For me, one of democracy’s hardest tasks — defending the rights of those who espouse beliefs that aren’t my own — is something I intellectually understand, but find difficult to put into action. I talk a good game. But truth is told in the actions we take, and as a friend reminded me recently, we shouldn’t forget our obligation to our democratic conscience that, sometimes, is about choosing the harder right instead of the easier wrong. The harder right maintains that all sides are meant to be on the same side of the democratic project, which, finally, is an experiment that, so far, has remained viable for 250 years because we’ve believed in it.
“Democracy can only be saved by democratic women and men,” the journalist Dorothy Thompson wrote. “The war against democracy begins by the destruction of the democratic temper, the democratic heart.”
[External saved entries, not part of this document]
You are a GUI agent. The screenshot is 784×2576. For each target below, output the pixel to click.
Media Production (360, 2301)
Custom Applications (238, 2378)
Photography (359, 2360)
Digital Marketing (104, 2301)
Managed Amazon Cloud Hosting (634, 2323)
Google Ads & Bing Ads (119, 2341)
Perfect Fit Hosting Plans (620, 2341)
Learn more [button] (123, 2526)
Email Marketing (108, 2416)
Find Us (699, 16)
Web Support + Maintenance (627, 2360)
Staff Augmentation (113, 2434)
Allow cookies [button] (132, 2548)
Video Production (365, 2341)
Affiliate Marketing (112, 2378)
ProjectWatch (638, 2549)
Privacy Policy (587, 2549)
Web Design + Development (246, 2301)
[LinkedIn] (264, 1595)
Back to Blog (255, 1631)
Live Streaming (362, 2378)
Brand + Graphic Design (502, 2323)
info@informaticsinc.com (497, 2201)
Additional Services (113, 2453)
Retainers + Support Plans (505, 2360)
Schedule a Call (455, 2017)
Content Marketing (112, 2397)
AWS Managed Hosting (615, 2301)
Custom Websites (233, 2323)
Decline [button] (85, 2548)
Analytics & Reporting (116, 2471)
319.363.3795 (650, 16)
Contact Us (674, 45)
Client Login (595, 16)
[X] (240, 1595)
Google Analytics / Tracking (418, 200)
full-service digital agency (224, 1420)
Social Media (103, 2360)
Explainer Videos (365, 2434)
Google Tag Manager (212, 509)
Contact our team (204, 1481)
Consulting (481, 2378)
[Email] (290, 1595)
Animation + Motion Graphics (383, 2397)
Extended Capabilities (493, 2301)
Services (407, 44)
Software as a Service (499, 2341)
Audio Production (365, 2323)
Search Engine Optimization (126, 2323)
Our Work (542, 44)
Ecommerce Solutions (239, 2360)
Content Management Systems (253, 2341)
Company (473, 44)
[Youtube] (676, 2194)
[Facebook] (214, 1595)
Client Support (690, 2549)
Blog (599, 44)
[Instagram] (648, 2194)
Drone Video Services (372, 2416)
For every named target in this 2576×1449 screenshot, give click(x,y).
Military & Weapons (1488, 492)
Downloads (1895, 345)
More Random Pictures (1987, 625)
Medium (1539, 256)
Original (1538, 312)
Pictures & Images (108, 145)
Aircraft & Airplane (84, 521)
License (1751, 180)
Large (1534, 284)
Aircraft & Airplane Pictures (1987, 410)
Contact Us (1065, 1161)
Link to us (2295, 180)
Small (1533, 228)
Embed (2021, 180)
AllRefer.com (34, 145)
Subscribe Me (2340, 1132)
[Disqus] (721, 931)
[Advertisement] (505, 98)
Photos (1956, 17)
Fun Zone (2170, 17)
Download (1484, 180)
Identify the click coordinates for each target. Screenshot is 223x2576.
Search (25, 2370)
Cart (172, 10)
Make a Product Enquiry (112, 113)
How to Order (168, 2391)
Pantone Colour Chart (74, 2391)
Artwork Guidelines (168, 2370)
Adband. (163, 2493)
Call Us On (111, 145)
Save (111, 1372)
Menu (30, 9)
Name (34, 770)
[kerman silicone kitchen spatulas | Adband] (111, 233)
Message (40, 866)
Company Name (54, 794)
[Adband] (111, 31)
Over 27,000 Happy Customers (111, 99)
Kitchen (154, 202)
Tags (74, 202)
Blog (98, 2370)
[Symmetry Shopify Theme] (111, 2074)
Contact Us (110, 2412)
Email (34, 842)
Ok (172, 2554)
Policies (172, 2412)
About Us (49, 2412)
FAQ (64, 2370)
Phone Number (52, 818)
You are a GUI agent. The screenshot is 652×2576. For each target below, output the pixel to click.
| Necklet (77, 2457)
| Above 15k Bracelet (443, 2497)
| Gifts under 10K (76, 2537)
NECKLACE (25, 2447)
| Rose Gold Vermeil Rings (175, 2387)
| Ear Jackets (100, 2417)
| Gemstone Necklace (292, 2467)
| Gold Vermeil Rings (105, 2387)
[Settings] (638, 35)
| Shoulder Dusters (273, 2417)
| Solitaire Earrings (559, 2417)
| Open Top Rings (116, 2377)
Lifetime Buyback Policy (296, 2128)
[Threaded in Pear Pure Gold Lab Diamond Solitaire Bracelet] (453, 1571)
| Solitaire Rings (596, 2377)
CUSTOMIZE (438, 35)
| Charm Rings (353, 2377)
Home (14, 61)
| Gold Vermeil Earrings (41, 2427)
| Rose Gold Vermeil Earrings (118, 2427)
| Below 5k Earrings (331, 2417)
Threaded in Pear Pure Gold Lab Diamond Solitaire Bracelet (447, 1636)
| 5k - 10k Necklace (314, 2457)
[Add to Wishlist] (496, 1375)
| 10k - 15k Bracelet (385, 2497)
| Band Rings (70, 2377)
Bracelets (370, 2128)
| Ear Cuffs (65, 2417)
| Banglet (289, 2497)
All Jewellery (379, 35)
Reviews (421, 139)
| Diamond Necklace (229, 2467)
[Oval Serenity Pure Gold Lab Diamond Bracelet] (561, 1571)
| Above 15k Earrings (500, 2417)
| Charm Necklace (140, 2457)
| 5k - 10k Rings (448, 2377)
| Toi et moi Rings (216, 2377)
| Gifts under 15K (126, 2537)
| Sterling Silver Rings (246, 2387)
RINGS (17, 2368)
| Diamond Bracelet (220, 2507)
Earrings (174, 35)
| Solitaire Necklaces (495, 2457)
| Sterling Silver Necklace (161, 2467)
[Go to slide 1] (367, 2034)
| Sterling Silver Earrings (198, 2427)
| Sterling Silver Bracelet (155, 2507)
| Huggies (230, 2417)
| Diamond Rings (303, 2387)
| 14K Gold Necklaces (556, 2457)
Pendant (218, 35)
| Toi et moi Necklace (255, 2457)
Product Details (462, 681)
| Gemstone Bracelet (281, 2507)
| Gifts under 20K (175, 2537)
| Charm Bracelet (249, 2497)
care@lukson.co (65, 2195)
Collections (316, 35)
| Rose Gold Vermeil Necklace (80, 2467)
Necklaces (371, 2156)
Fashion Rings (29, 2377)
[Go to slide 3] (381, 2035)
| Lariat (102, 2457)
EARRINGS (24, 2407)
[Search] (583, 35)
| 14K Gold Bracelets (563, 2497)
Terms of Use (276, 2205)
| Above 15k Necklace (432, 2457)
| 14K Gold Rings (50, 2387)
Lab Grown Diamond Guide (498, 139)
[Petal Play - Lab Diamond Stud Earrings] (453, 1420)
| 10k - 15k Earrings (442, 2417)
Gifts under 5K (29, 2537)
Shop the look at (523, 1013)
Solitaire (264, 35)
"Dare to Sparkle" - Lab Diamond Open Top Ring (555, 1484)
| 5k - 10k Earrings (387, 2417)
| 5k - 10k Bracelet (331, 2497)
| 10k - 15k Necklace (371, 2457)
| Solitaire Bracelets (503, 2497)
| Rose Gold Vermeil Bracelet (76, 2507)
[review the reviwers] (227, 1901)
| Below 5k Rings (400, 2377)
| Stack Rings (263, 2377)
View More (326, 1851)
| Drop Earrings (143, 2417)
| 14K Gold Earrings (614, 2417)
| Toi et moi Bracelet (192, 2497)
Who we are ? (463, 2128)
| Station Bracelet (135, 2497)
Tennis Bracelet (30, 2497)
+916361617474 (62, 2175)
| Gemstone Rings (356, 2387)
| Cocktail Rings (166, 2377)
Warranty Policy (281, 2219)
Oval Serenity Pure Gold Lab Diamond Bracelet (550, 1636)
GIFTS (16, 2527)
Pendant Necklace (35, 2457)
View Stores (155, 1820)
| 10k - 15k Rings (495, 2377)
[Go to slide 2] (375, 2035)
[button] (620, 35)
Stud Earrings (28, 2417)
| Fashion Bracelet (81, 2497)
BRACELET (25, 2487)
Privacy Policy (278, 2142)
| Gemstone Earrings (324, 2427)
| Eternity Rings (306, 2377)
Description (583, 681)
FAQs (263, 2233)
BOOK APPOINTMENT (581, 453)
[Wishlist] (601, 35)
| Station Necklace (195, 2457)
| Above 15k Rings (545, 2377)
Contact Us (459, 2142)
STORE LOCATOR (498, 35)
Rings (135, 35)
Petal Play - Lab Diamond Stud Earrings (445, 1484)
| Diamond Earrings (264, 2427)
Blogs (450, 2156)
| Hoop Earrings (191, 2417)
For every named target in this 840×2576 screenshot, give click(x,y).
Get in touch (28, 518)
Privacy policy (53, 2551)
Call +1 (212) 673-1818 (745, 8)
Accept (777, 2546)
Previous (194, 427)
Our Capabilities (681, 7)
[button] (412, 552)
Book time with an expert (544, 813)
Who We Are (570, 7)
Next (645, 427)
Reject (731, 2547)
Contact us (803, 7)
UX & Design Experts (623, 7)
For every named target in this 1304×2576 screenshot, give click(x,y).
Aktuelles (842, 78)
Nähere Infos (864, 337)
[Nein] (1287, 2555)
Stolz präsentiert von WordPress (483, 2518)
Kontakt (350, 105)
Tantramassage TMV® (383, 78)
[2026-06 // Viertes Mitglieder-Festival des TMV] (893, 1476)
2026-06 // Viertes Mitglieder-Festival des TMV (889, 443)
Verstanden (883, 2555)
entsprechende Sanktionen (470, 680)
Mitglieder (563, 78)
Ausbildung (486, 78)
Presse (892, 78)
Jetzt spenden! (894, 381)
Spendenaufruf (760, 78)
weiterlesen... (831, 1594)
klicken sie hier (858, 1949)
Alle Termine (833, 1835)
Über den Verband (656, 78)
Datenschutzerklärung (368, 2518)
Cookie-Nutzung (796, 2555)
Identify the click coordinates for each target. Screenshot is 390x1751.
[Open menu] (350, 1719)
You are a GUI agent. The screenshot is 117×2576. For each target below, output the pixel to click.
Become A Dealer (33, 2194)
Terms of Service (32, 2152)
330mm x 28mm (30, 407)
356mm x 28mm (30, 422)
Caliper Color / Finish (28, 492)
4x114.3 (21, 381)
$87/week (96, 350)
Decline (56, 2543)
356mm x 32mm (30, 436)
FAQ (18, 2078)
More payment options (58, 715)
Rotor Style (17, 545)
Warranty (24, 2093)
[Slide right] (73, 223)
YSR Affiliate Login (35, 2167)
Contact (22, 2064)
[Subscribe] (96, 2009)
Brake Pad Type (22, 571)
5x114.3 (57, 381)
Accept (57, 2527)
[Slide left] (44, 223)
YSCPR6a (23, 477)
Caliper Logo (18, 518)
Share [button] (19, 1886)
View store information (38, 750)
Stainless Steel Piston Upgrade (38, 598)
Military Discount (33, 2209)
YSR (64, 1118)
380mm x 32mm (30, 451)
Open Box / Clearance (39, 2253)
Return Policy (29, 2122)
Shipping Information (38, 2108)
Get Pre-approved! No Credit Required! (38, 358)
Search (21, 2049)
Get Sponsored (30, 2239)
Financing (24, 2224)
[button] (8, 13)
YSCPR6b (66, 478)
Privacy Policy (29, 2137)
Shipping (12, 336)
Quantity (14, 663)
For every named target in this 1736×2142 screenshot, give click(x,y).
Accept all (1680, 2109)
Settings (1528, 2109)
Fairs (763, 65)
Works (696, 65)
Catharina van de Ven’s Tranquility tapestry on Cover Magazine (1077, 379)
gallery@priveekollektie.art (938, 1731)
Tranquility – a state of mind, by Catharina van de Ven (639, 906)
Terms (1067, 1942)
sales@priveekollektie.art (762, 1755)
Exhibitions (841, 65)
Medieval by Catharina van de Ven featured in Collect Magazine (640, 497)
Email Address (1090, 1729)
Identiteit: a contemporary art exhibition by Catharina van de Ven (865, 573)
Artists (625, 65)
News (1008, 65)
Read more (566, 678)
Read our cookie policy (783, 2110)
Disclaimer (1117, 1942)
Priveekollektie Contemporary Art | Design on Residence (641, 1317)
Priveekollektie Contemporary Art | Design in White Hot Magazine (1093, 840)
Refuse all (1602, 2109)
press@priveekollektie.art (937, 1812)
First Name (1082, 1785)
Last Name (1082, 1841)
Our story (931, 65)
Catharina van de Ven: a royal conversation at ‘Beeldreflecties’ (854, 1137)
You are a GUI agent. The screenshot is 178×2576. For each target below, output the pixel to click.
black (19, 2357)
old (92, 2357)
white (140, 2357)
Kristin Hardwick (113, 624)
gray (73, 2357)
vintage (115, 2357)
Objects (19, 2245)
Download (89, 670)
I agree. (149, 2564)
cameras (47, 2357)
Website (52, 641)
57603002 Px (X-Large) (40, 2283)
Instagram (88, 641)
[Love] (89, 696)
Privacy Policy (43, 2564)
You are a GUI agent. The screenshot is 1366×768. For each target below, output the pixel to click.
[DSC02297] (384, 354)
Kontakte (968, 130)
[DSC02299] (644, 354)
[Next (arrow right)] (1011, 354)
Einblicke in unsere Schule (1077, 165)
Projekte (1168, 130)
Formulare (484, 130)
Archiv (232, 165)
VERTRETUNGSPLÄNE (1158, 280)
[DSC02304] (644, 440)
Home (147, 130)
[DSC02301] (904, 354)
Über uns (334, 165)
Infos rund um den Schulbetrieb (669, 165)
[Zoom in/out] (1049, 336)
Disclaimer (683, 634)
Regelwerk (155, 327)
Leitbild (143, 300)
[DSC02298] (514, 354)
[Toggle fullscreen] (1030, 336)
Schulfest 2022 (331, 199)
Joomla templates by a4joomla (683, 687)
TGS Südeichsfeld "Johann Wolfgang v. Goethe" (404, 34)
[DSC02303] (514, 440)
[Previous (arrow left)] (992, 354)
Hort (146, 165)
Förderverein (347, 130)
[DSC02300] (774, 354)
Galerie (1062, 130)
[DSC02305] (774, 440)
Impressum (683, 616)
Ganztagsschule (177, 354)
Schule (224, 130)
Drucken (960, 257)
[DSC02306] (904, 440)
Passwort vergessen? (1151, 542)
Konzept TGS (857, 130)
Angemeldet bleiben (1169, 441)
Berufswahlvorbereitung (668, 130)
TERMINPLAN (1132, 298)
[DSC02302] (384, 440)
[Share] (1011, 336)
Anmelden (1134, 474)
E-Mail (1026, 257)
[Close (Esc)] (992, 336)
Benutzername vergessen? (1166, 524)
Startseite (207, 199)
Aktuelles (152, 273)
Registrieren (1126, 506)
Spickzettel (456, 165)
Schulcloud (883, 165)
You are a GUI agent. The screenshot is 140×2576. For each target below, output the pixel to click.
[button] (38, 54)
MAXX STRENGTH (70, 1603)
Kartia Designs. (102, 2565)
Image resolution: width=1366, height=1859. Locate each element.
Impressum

Recently, a sold-out crowd attended an event about the origins of the Constitution at the Burlingame Library. Beyond what was discussed, the very size of the gathering was what I found most heartening. It was one small example of citizens wanting to stretch their civic muscles, and the urgent need — in this perilous time and place, amidst the current tribal and political intolerance — for a vibrant, engaged community to understand how the governing of our democracy came to be and how it affects our personal lives. Perhaps, we should already know this. But it’s been years since most of us sat in a classroom half-listening as a teacher lectured about our country’s birth. It was easy then not to worry about how deeply we believed in a democracy because we simply took it for granted.
We cannot take democracy’s life for granted now, for its survival depends absolutely on our passionate, committed, and active belief in it, clapping as loudly we can to help it stay unceasingly aloft.
Mike Nagler taught for many years at Cañada College and was a member of the Burlingame Library Board and Foundation.
(2) comments
Isn't it peculiar that during the Obama and Biden administrations we never heard their 'blind-leading-the-blind' followers belt out that these presidents were saving democracy? Regardless of the complicit news media, some must have noticed that, for starters, Obama had several terrorists murdered extra judicially with drones while Biden stuffed classified materials in his garage for all to see. Was it democratic to concoct the Russia hoax? Was it democratic to get a Ukraine minister fired so that Hunter Biden could keep his job? Not a peep from any of these low lives who use the term democracy in vain.
Thanks for your guest perspective, Mr. Nagler, and your conclusion that we cannot take democracy’s life for granted. But why only “now”? It seems many on the left are conveniently forgetting Biden’s attack on democracy in pressuring social media companies to censor conservative viewpoints and any viewpoints the Biden administration didn’t like. In some cases, those on the left were attempting to criminalize doctors for speaking up against the COVID non-vaccine. So was it okay “then” to take away democracy and freedom of speech for others? Let’s not forget the Obama and Biden conspiracies to keep President Trump from being President. They succeeded once with handing Biden a stolen election but fortunately, the American people decided to clap as loudly as they could to save democracy by re-electing our (yes, our) great President Trump. Perhaps a third time is in order. There’s time to sort out the logistics. Trump 2028!